O governo federal encaminhou ao Congresso um projeto de lei para que o BNDES volte a financiar obras e serviços de empresas brasileiras no exterior. A proposta, defendida pelo presidente Lula, busca retomar uma modalidade de crédito que está suspensa desde 2016, argumentando que isso fortalece a exportação de serviços de engenharia e gera empregos no Brasil.
Respeitado o ponto de vista do governo, o posicionamento editorial do DMA Notícias é contrário a essa prioridade. Não se trata de revisitar casos do passado, mas de olhar para a realidade atual: o Brasil ainda tem necessidades internas gigantescas e urgentes, especialmente nas regiões Norte e Nordeste, onde a pobreza é mais concentrada e onde milhões de brasileiros vivem com forte dependência de programas sociais.

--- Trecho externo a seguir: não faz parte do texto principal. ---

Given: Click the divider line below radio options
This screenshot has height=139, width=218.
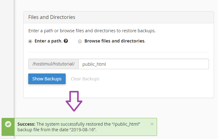Looking at the screenshot, I should pyautogui.click(x=118, y=52).
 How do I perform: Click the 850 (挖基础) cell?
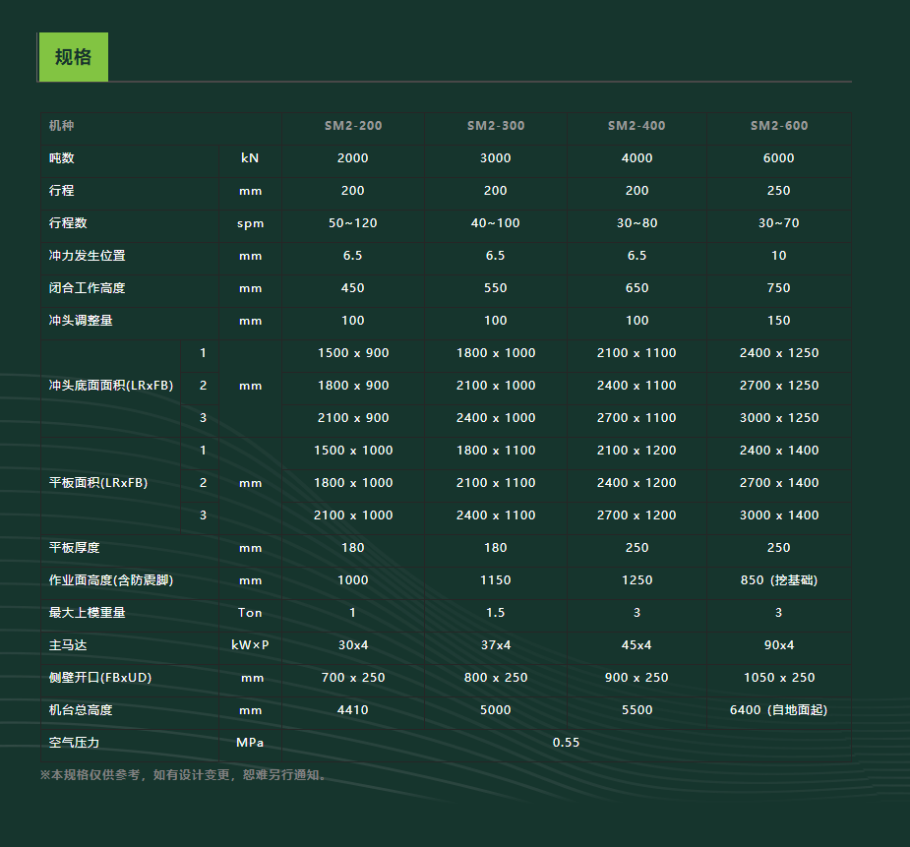tap(779, 580)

Os dados mais recentes do IBGE mostram que, embora tenha havido avanços, 23,1% da população ainda vive em situação de pobreza, o que representa cerca de 48 milhões de pessoas, e 7,35 milhões seguem em extrema pobreza. Grande parte dessa população está justamente no Norte e no Nordeste, regiões que historicamente concentram quase metade da pobreza do país.

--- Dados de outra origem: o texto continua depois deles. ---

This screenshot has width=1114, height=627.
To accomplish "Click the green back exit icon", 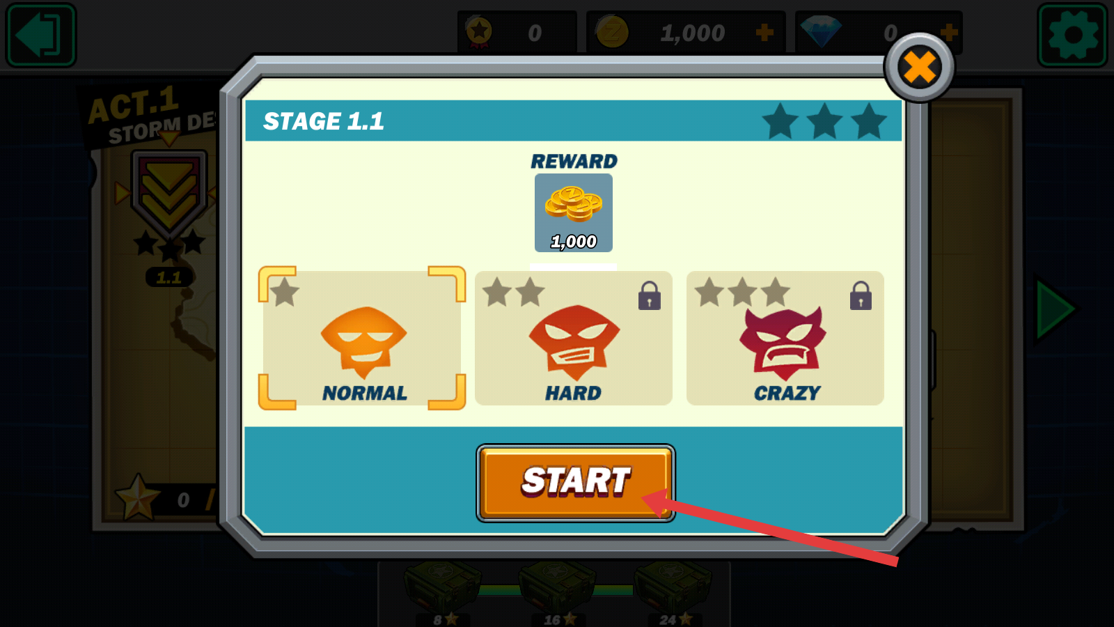I will pos(41,35).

Ao mesmo tempo, o Bolsa Família permanece como pilar de renda para as famílias mais vulneráveis: em 2025, cerca de 20 a 21 milhões de famílias receberam o benefício em pelo menos um mês, com a maioria concentrada nas regiões Norte e Nordeste. Em diversos estados dessas regiões, já há mais famílias recebendo Bolsa Família do que pessoas com carteira assinada na iniciativa privada, o que revela a fragilidade do mercado de trabalho local.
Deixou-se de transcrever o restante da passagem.